— START OF SUPPLIED MATERIAL —

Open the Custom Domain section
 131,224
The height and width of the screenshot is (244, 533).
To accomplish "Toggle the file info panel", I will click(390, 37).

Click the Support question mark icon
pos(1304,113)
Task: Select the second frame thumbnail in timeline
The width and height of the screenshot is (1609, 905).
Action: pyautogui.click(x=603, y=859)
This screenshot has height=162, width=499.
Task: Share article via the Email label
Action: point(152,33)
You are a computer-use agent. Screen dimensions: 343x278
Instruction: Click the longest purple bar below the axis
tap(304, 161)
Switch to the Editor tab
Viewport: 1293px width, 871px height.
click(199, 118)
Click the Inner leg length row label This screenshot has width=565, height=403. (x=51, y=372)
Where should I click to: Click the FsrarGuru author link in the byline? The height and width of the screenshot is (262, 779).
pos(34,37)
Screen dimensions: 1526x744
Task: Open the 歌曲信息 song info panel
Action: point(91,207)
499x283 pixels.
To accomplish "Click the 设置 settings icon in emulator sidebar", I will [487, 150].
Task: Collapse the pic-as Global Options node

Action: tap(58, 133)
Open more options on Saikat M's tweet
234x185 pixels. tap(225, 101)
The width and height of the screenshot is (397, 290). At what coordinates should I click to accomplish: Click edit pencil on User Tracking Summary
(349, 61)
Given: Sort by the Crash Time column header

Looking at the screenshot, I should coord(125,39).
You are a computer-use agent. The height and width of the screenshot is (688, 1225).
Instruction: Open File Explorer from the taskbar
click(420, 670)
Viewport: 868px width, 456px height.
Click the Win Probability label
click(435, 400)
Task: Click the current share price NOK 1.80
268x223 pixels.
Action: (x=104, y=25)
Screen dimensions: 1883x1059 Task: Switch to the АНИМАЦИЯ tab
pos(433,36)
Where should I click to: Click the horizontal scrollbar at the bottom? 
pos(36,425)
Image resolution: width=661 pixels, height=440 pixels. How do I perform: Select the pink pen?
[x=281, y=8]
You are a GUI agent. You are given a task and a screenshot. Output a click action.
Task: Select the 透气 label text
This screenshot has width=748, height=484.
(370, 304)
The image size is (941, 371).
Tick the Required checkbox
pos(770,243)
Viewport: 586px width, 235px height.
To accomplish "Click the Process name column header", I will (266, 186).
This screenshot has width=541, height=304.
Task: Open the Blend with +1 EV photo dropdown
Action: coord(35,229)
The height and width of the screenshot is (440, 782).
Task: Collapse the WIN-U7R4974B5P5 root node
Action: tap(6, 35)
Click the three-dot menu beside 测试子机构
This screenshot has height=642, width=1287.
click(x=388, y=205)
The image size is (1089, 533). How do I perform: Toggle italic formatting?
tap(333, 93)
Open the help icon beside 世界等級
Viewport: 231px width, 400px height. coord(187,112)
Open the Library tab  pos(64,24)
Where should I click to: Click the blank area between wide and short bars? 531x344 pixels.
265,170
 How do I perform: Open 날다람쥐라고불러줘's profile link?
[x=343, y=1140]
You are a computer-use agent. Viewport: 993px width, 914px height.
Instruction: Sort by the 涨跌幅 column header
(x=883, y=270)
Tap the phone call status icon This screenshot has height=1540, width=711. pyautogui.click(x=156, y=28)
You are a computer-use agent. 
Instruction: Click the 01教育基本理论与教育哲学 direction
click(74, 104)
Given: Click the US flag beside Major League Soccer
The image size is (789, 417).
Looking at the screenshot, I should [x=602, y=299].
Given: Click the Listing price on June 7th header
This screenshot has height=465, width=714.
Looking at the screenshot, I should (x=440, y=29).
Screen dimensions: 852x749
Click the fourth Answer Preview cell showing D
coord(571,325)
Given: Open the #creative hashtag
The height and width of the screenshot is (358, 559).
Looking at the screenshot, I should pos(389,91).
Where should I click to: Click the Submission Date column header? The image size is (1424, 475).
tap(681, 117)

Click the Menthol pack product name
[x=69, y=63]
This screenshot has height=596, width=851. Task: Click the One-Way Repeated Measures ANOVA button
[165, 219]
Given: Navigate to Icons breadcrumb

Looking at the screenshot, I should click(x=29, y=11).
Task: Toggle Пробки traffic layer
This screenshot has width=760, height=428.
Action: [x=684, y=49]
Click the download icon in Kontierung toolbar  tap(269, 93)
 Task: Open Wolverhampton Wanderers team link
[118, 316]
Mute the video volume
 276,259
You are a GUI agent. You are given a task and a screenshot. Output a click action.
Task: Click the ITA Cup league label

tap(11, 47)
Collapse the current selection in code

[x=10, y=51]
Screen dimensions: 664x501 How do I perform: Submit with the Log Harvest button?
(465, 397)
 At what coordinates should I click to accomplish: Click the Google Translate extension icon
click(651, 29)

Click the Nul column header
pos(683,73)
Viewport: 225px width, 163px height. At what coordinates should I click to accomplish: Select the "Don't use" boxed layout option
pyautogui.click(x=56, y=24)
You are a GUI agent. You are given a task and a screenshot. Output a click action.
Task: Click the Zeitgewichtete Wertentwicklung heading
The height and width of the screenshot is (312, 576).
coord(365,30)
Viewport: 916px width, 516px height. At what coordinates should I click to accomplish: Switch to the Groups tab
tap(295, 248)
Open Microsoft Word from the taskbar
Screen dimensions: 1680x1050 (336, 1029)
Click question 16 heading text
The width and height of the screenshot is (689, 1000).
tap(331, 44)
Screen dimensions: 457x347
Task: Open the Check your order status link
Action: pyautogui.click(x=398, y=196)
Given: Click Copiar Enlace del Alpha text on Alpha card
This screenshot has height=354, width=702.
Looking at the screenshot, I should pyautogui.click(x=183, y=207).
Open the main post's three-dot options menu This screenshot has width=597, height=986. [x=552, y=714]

— END OF SUPPLIED MATERIAL —

• THE REQUEST:
Rewrite the entries from the beginning through the line containing "pos(1304,113)", increasing every coordinate in the answers by 122 and leaving all other text unchanged.

• RESULT OF THE EXERCISE:
Open the Custom Domain section
 253,346
The height and width of the screenshot is (244, 533).
To accomplish "Toggle the file info panel", I will click(512, 159).

Click the Support question mark icon
pos(1426,235)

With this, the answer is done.